Enfin, les industriels recrutent les meilleurs chercheurs et financent les experts les plus influents, ceux-là même qui, en dépit de conflits d’intérêt patents, participent aux décisions d’autorisation de mise sur le marché des nouveaux médicaments et qui peuplent les cabinets des ministres de la santé –quand ils ne deviennent pas ministres eux-mêmes!

Xavier Bertrand semble aujourd’hui découvrir la réalité de cette situation. On ne peut que s’étonner de cette volte-face lorsque l’on sait que, pour des raisons économiques, le médicament a été livré depuis des années aux mains de firmes privées. Disposant d’une force de frappe sans équivalent, ces dernières financent à 99 % l’investissement consacré en France à la recherche sur le médicament et à plus de 90 % la formation continue des médecins.

Les efforts des industriels pour se partager ce marché évalué à 34 milliards d’euros pour notre seul pays limitent l’innovation, quand ils ne concourent pas purement et simplement à perpétuer la vente de médicaments inefficaces et dangereux. Les laboratoires pharmaceutiques investissent plus dans la communication, le marketing et le lobbying que dans la recherche et le développement de nouveaux produits!

Il est urgent de remettre au centre de la politique de santé la recherche du bien commun. Au-delà du respect de règles contraignantes de transparence en matière de conflits d’intérêts, telles que la publication sur Internet de tous les engagements et revenus des experts (comme c’est actuellement le cas pour les députés européens), nous devons créer les conditions de la transparence de l’expertise. Il est parfaitement anormal que le secteur du médicament soit laissé aux seuls intérêts privés.

Il s’agit donc pour les pouvoirs publics de réinvestir massivement dans la recherche et produire ainsi des savoirs et des savoir-faire essentiels à la constitution d’une expertise indépendante des firmes. En outre, obligation doit être faite aux nouveaux médicaments de prouver un réel bénéfice pour les patients, afin que les investissements réalisés dans ce domaine apportent un véritable progrès par rapport à l’arsenal thérapeutique existant.

Enfin, la formation continue des médecins ne peut pas être assurée par la seule industrie pharmaceutique et son armée de visiteurs médicaux qui confond sciemment publicité et information. Il est indispensable d’investir massivement dans notre système universitaire qui doit permettre aux praticiens un accès aisé et systématique à des formations de qualité, portant notamment sur l’évolution des thérapeutiques.

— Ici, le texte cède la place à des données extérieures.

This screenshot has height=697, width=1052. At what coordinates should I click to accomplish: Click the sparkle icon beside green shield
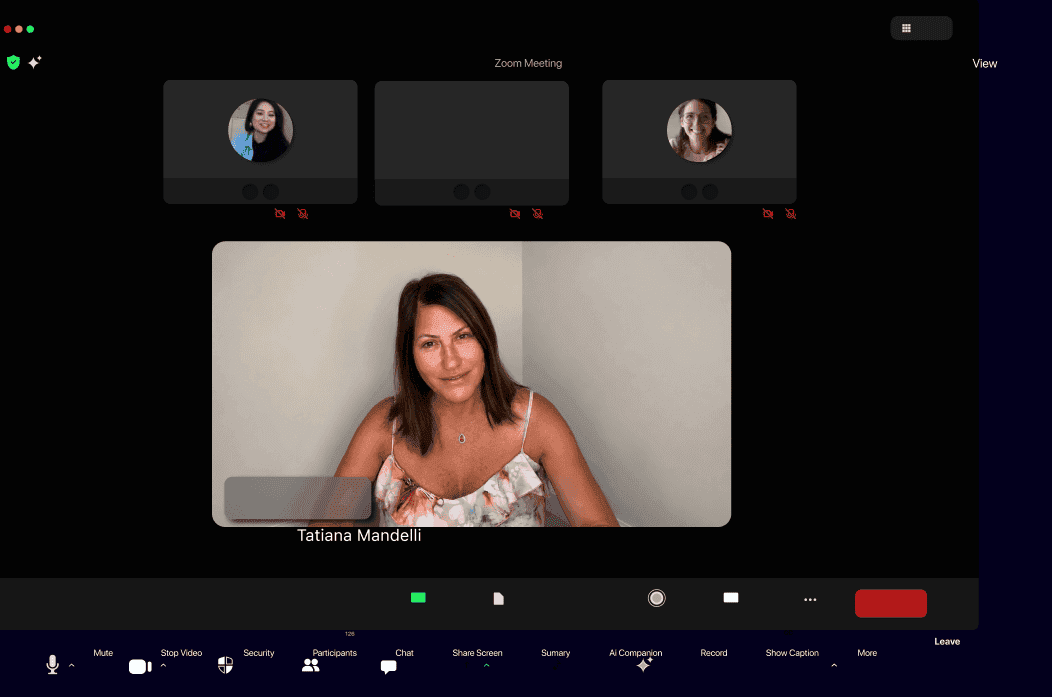(35, 62)
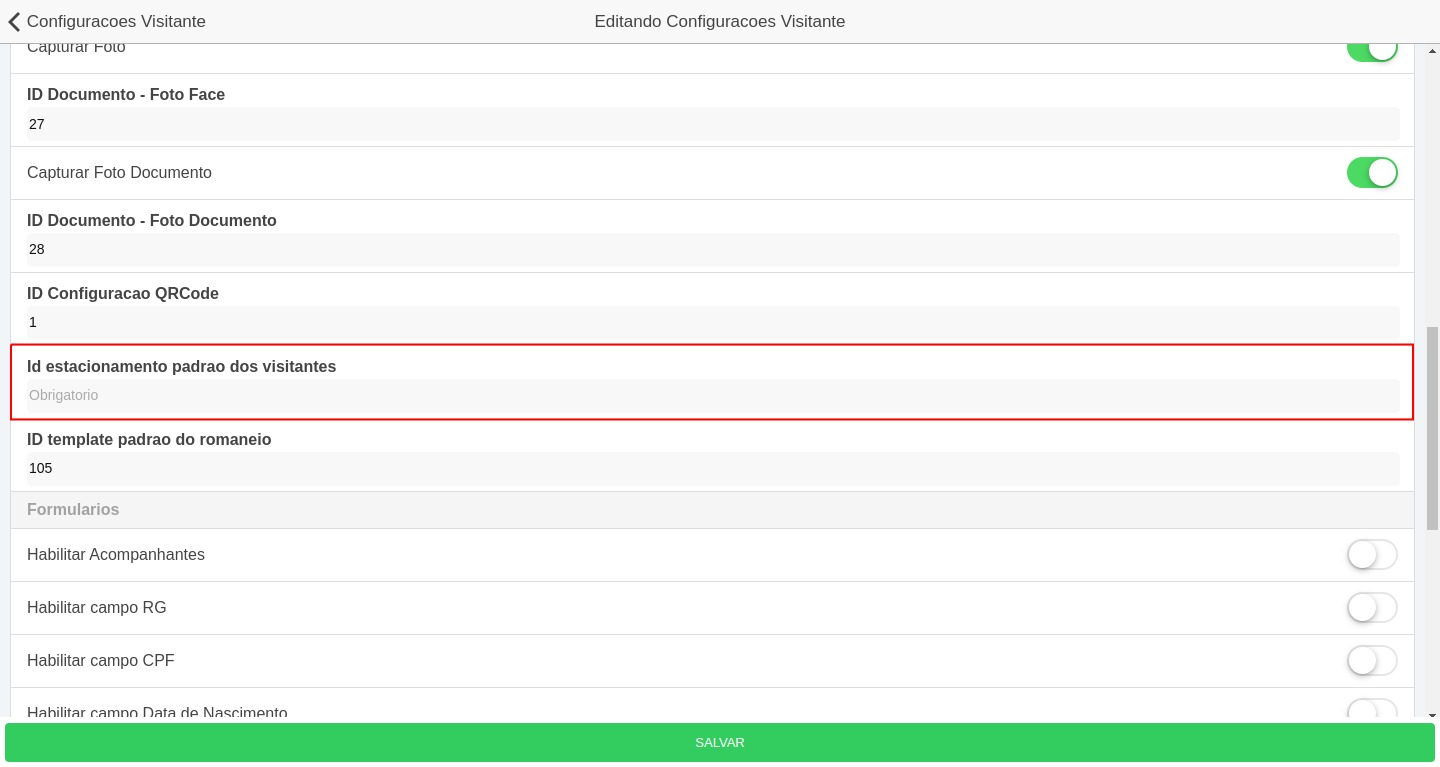The image size is (1440, 767).
Task: Disable the Capturar Foto toggle
Action: click(1372, 46)
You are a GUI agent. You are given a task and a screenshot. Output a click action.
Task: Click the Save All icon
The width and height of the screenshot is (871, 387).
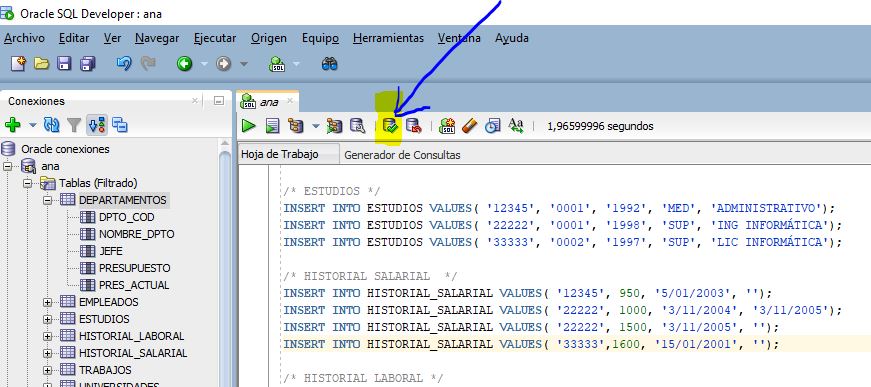88,64
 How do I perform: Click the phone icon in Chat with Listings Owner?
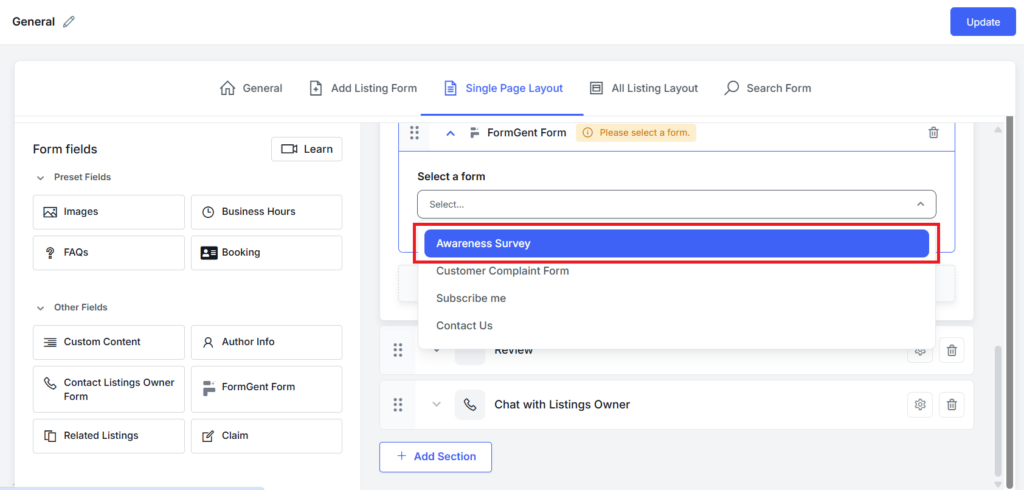[470, 404]
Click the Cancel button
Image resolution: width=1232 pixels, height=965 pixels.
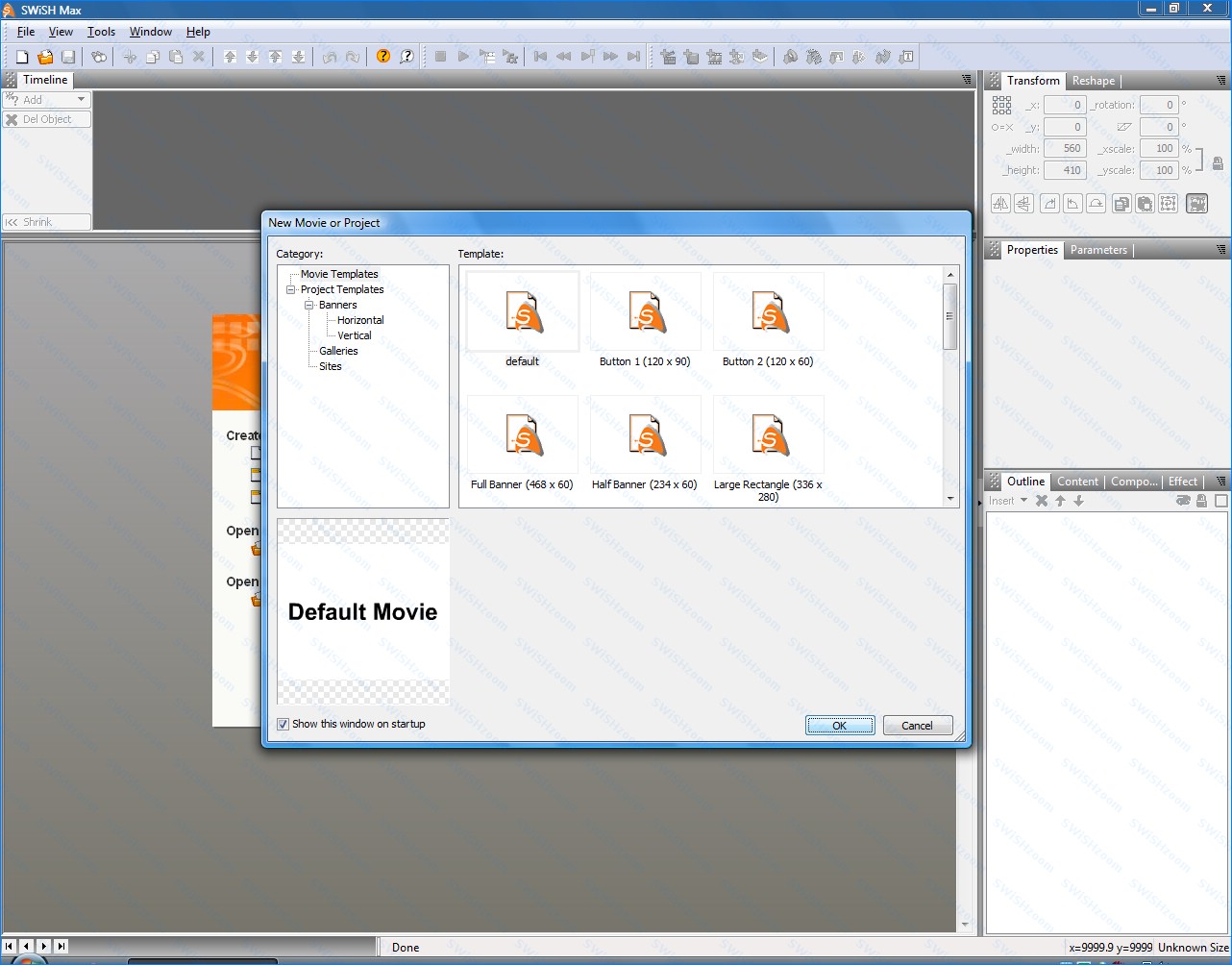click(917, 726)
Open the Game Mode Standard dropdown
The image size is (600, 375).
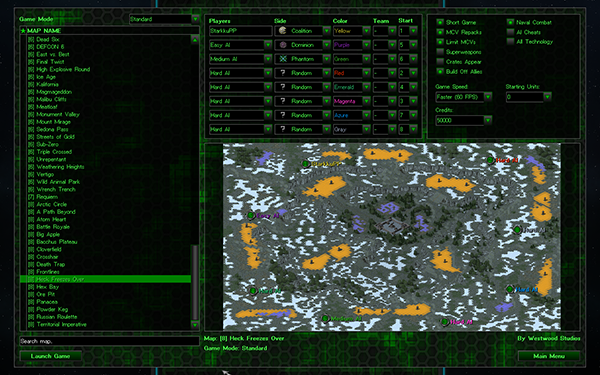point(164,19)
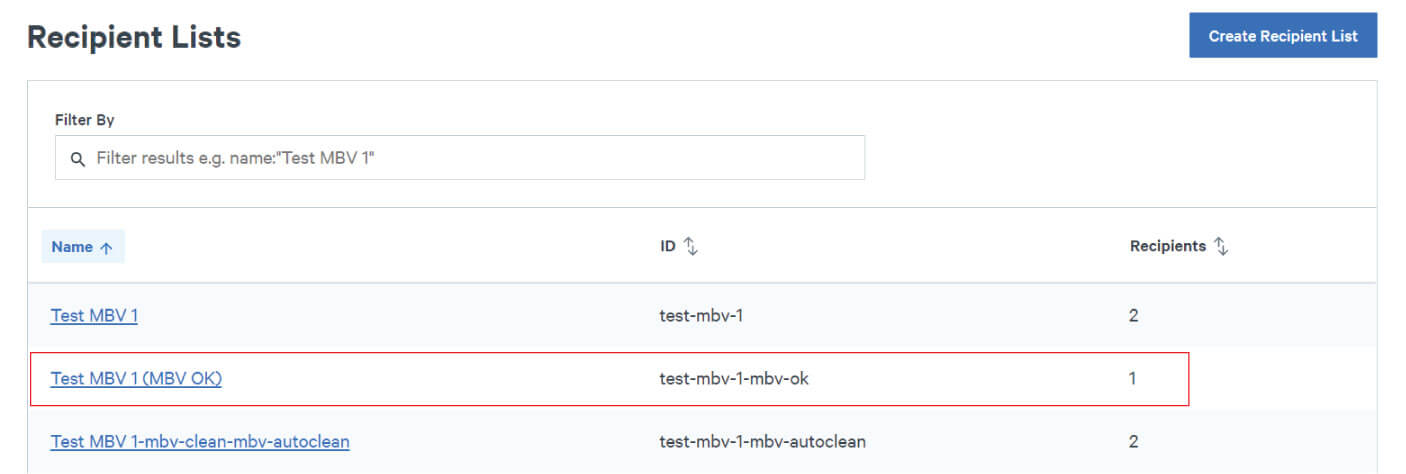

Il ne s’agit plus de corriger de façon cosmétique un système qui ne fonctionne pas à chaque scandale médiatique. Il s’agit de mettre en œuvre les profondes transformations que les écologistes appellent de leurs vœux depuis des années, de même que nous défendons, chaque fois que nous en avons l’opportunité, la promotion de la démocratie sanitaire. Nous avons toujours défendu le droit des patients et des usagers à être représentés dans les instances telles que l’Afssaps. L’affaire du Mediator rappelle la pertinence de nos propositions, tout comme celles relevant de la protection des «lanceurs d’alerte», véritables contre-pouvoirs salutaires issus de la société civile.

Plus largement, nous devons sortir d’une logique de santé publique incitant à l’usage abusif de soins inutiles et parfois dangereux. C’est à une autre politique de santé à laquelle nous appelons. La mise en œuvre de cette politique alternative, fondée sur la promotion des services publics de santé, orientée vers la protection de l’environnement, l’éducation à la santé, la prévention et la réduction des inégalités, est l’un des piliers du projet de société que nous portons.

Eva Joly: «Après le Mediator, changer de politique de santé».